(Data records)
--- start ---

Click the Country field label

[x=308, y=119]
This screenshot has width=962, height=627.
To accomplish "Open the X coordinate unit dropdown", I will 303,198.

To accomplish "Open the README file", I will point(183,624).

--- end ---
--- start ---

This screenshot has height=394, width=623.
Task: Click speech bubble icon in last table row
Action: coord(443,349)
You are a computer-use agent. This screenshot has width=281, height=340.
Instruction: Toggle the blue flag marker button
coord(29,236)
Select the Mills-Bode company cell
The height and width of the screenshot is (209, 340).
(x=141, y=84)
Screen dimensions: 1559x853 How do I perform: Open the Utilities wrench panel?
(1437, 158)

--- end ---

Exercise directions - Copy the entries verbatim, from the line with "Click the Country field label" to the line with "I will point(183,624).".

Problem solution -
Click the Country field label

[x=308, y=119]
This screenshot has width=962, height=627.
To accomplish "Open the X coordinate unit dropdown", I will 303,198.

To accomplish "Open the README file", I will point(183,624).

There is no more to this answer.